Topics Discussed This Month
one year blues

wisdom from the Preemie-l e-mail group
Mary reassures, "Why all the feelings now? Because it's the first time you've had a chance to relax and really think about what you've been through. I didn't have the support on the internet when David's first birthday rolled around, and I thought I was just going crazy bawling my eyes out at Mass on Christmas Eve, thinking about how a year ago on that night I was sitting in a hospital room with a picture of my then day old son taped to the bedrails, talking with a nurse about what it would be like leaving the hospital in the morning with out my baby. I lookedat the beautiful, healthy child I had in my arms and lost it. I still tear up thinking about it. You have every right to feel a loss because you did miss out on a lot. I always suspected that I had missed out on alot by having a preemie, I asked a co-worker after she had her baby if she felt empty inside and she looked at me like I was nuts. But I felt very empty inside after I had David. It wasn't until the birth of my full term daughter 2.5 years after David that I fully realized how much I had missed out on. I held my daughter more in the first 12 hours of her life than I had held david in the first two weeks of his life (and I know I was lucky to be able to hold him at all during that time). Her birth was met with laughter and celebration, David's was met with fear and sobs of relief when he cried. I can't completely explain it, but your loss is very real and very valid. Each year as David's birthday rolls around, I start to feel the same feelings again, although it does get less intense every year. So, hang in there, give yourself permission to grieve the losses you had, this doen't take away from the relief you feel that your son is doing well, nor does it take away from the grief of those who do have children more affectedby their prematurity."

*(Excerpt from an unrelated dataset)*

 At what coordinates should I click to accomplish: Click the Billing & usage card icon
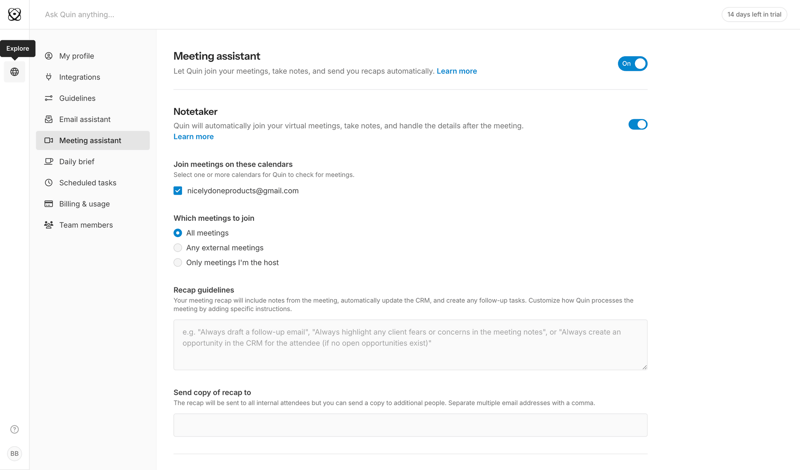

Sue adds, "You are not crazy! Having a preemie is like other traumatic events in life, including the death of someone close to you. And anniversaries are tough times. Even after 12 years, when the day comes that I went into the hospital I feel really weird. I don't usually know what's wrong, then I realize the date and allow myself a little bit of grief. It does get better, though, I promise. Allow yourself to feel the pain and allow the tears to flow, then take a look at Patrick and smile!"

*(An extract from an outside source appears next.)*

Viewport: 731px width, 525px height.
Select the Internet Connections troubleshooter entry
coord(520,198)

Jan offers, "I just had to write and say "me too." I had a birthday "crash" on their first and second birthdays. This year there were tears of gratitude for our family surviving intact to this point. I was cheerful in the NICU for most of the time also. It turn out that I disassociated from my feelings as a way to survive. They came back for me in the form on flashbacks that are only now getting better. I think that those of us with older children had to keep ourselves togetherf or our other children. I remember coming home from the NICU to put Dan, my oldest to bed. We read "Fireman Small." I almost started crying at the part where the liitle bunny is rescued after falling in the well. I wondered if anyone could rescue the twins... But I had to choke it back and keep reading. I think these are the tears that spill a year later."

Suzie aggrees, "I looked at the calendar today and remembered that exactly five years ago, I'd awakened in labor at just past 33 weeks. I was hospitalized that afternoon and given the mag sulfate/trebutylene "ride" for the next several days. Then I had my placental abruption, and Nolin was born  in an emergency C-section. I still shudder at the memories, but the shuddering grows less each year. I had an insensitive, uninformative group of nurses and doctors presiding over me the whole time. When I hemorraged, I wondered whether I would die.  Iremember the music piped into that cold, stainless-steel operating room while I was getting my section: John Cougar Mellencamp singing, "Oh, yeah,life goes on, long after the thrill of living is gone." And then, of course, I remember Nolin's lusty, angry squalling as he was born, and I thought, "There's nothing wrong with that child's lungs." In the last five years, there have been times that I thought I was wacko because I continued to shudder at the memory of Nolin's birth. Twenty-eight months after he was born, I VBACed his brother Neil, full term, a "normal" delivery, but why didn't Neil's wonderful birth plugs the holes poked in my soul by Nolin's birth? Family and friends have even looked at me with the expression, "Get over it!" But after spending nearly six months subscribed to this list, I finally understand that I'm not wacko, and I'm sure not alone in my feelings. I don't think we can ever forget the premature births of our children. The traumas surrounding those births are engraved into our souls. Nobody understands except the parents of other preemies."

Rachel writes, Colin will be one year old on April 3rd and I spent a lot of time in February and March oflast year in the hospital will the blood clot in my leg and with bleeding problems from the partial abruption. I am kind of dreading that day because there is so much else associated with it. I know I will be looking at him and thinking there should be three wonderful babies with us. I know I will be remembering that it is exactly one year since Kaeli died. I know I will be thinking that in a little over a month from then it will be one year since Duncan died. I know I will be remembering that a year ago I thought I was going to die. So much trauma associated with that one day.   You have every right to cry about it. Grieving is a very normal and necessary part of being a preemie mom!! Go ahead and cry. You *definitely* deserve it!!!!!!!!  It is even okay to have a little bit of a break down now, too. You have coped with everything for so long that is okay to not cope with it for a couple of days."